The case involves a payment made under the Medicaid program (a joint federal-state program) to which Universal Health Services (“Universal”) submitted reimbursement claims using payment codes corresponding to different services provided to a patient. However, Universal’s employees lacked licenses to provide the services and to prescribe drugs, something that was never disclosed to the Federal government. The Court noted that “by submitting claims for payments using payment codes that corresponded to” specific services, Universal represented that it had provided such services. And Universal used codes that implied that it met the staff and licensing requirements, which it did not meet, thereby the making the fund requests misrepresentations. The court found these claims to be half-truths, i.e. representations that state the truth only so far as it goes, while omitting critical qualifying information.
The first holding was that the implied certification theory can be a basis for FCA liability, if two conditions are met: (1) the claim does not merely request payment but makes specific representations about the goods or services provided; and (2) the contractor fails to disclose noncompliance with material statutory, regulatory or contractual requirements. The court further stated that it does not matter if the government designates a provision as a condition of payment. Rather, a provision must be material to the government’s payment decision in order to be actionable under the FCA. Not every statutory, regulatory or contractual violation is material, as the Government had asserted in this case. Materiality depends on the likely or actual behavior of the recipient of the misrepresentation—if it would induce a reasonable person to agree to the transaction. Furthermore, materiality cannot be found where noncompliance is minor or insubstantial.
The following statement in the opinion is important to contractors:
“In sum, when evaluating materiality under the False claims Act, the Government’s decision to expressly identify a provision as a condition of payment is relevant, but not automatically dispositive. Likewise, proof of materiality can include, but is not necessarily limited to, evidence that the [contractor] knows that the Government consistently refuses to pay claims …based on noncompliance with the particular statutory, regulatory or contractual requirement. Conversely, if the Government pays a particular sum in full despite its actual knowledge that certain requirements were violated, that is very strong evidence that those requirements are not material.”
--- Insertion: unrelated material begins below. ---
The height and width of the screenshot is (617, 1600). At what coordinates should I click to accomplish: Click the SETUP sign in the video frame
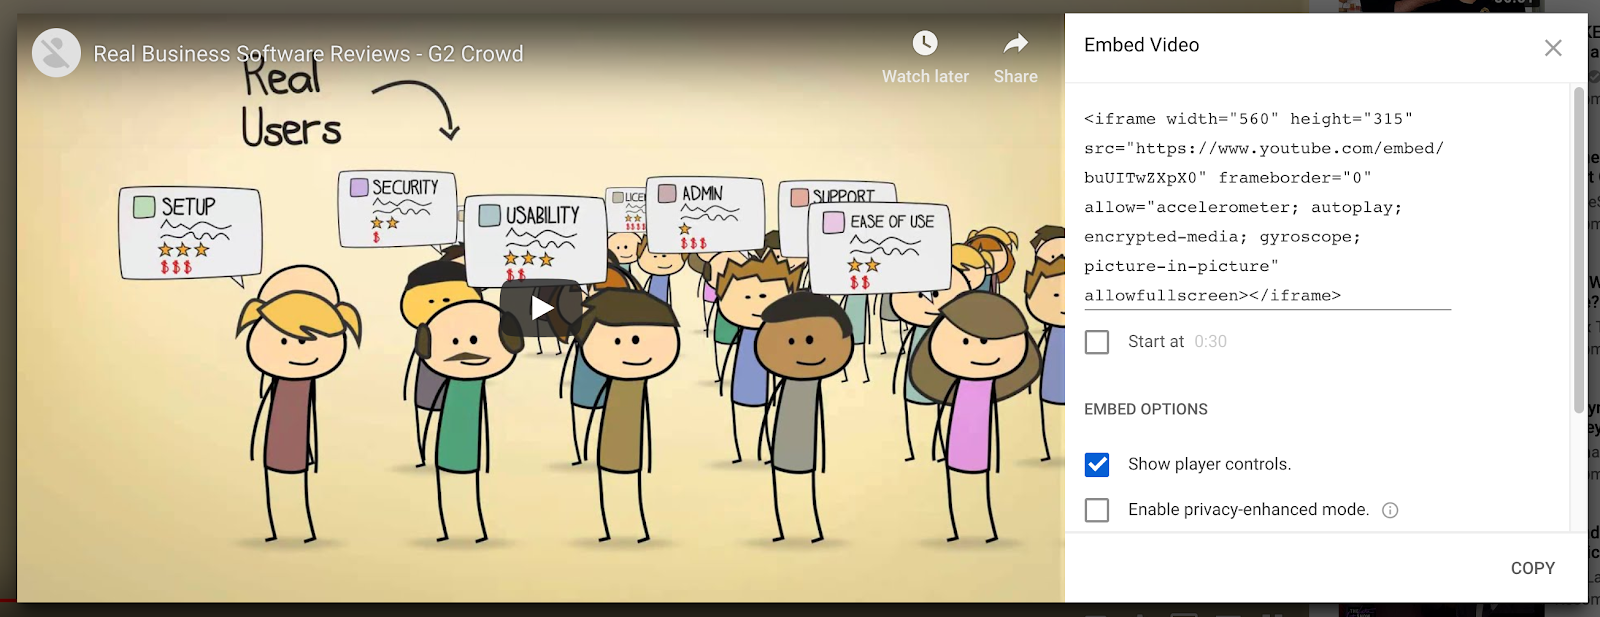pos(190,233)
Since the Supreme Court disagreed with the Government’s and First Circuit’s view of materiality (that any statutory, regulatory or contractual violation is material so long as the defendant knows that the Government would be entitled to refuse payment if it knew of the violation), the court vacated the judgment and remanded to the lower court to determine if the FCA had been violated.
AFTERNOTE: On June 30, 2016, the Department of Justice issued an interim rule at 81 Fed. Reg. 42491 that nearly doubled the penalties under the FCA. FCA violations went from a minimum of $5,500 for each claim or violation and maximum of $11,000 to a new minimum of $10,781 and a new maximum of $21,563.